Collected data:
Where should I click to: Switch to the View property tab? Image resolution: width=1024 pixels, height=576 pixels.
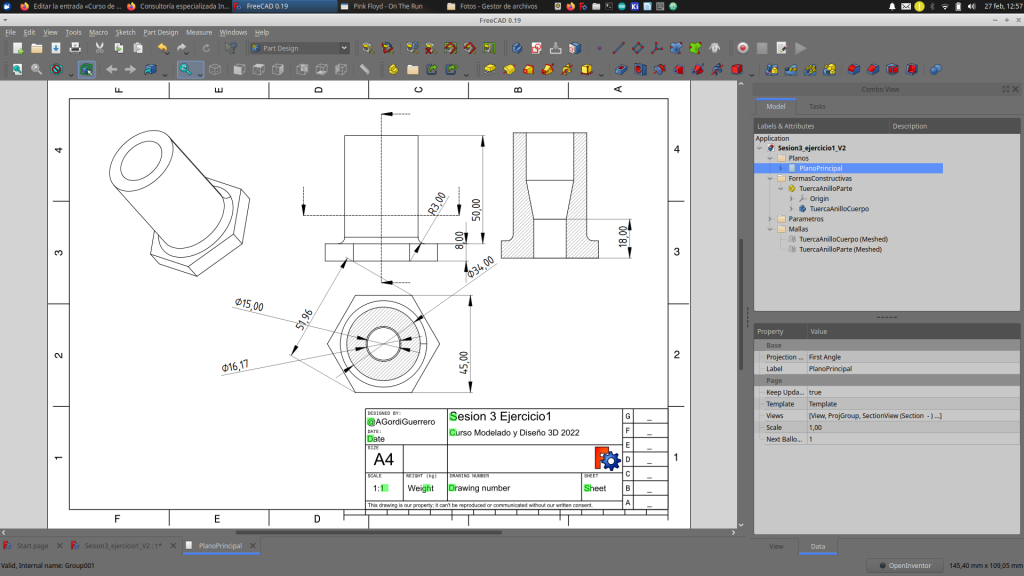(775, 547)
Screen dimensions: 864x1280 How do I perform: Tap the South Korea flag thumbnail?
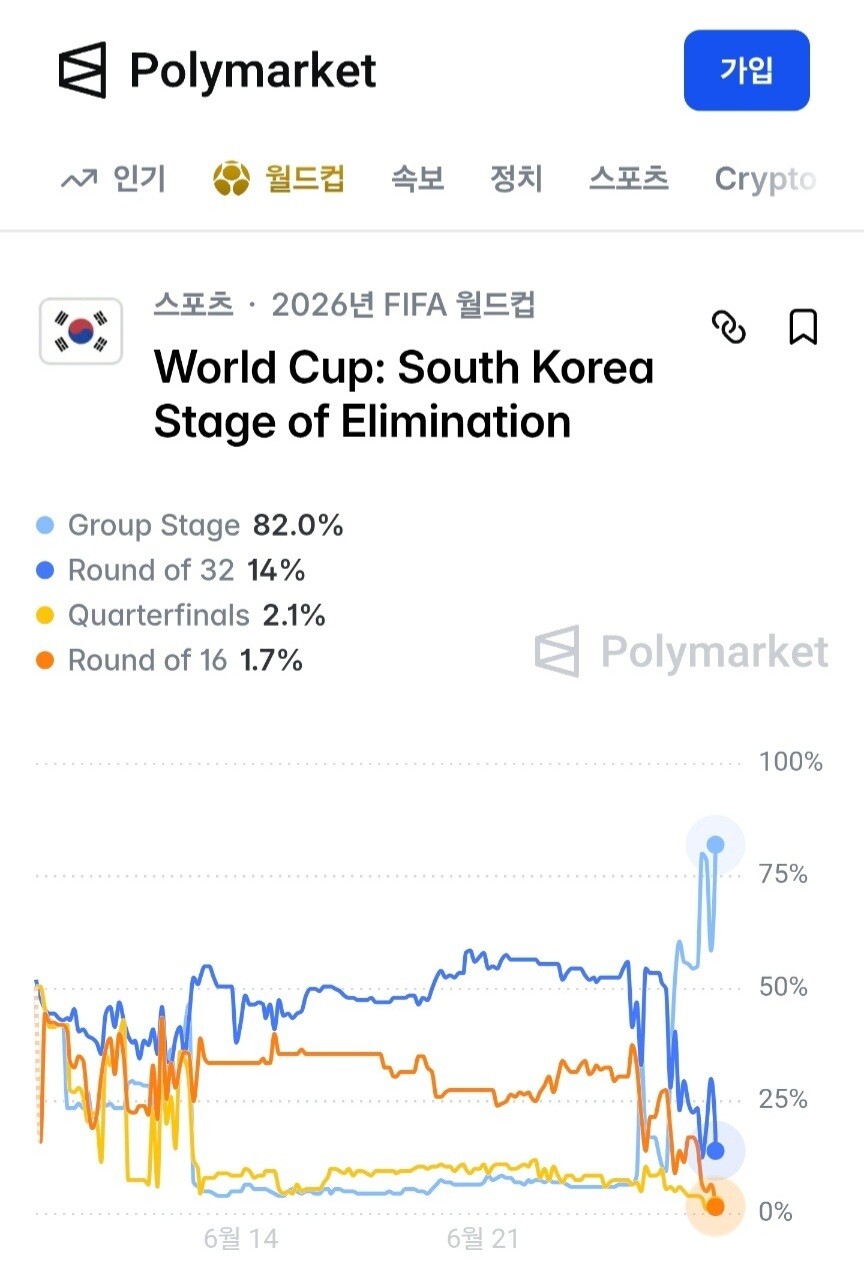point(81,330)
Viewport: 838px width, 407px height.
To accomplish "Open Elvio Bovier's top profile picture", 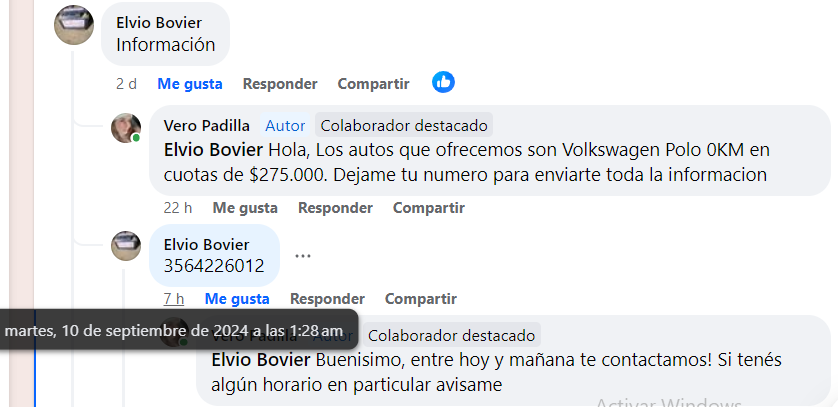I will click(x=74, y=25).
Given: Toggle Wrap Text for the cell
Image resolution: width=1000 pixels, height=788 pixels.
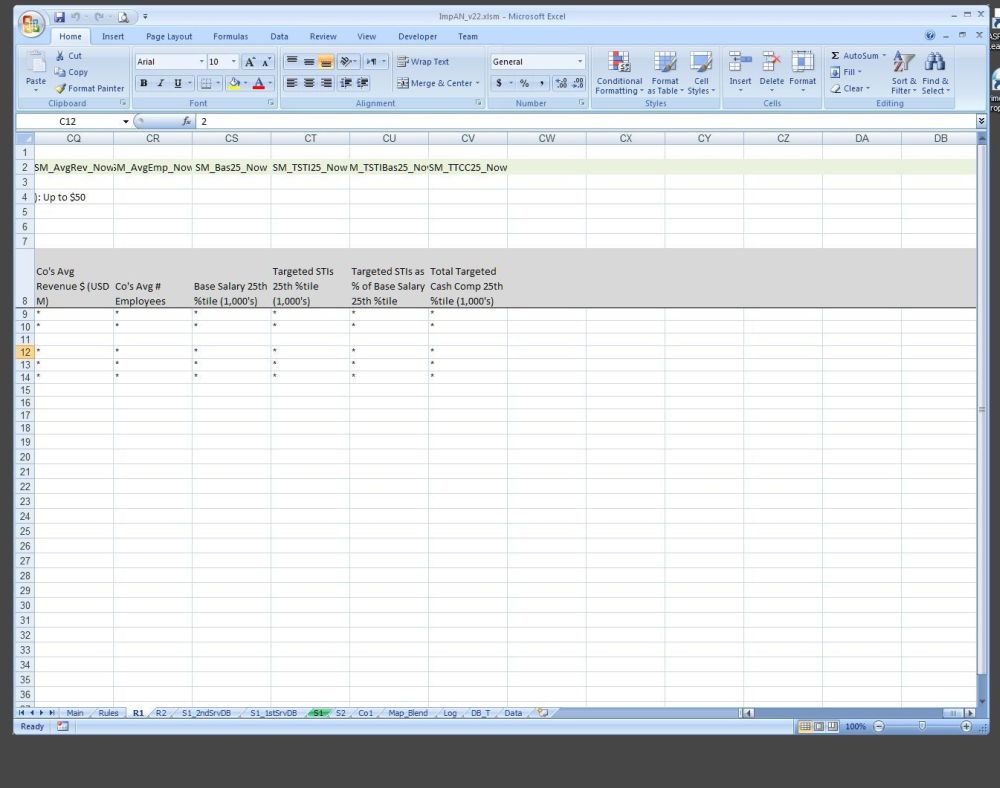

...

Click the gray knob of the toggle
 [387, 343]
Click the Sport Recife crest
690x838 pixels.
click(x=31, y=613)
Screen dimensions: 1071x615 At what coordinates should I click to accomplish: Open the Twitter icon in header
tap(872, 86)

*EXERCISE OBJECTIVE:* Return exactly, and only, the lines above starting at the line that contains "Given: Toggle Wrap Text for the cell" and ending at the line that contains "Image resolution: width=1000".

*WRITTEN SOLUTION:*
Given: Toggle Wrap Text for the cell
Image resolution: width=1000 pixels, height=788 pixels.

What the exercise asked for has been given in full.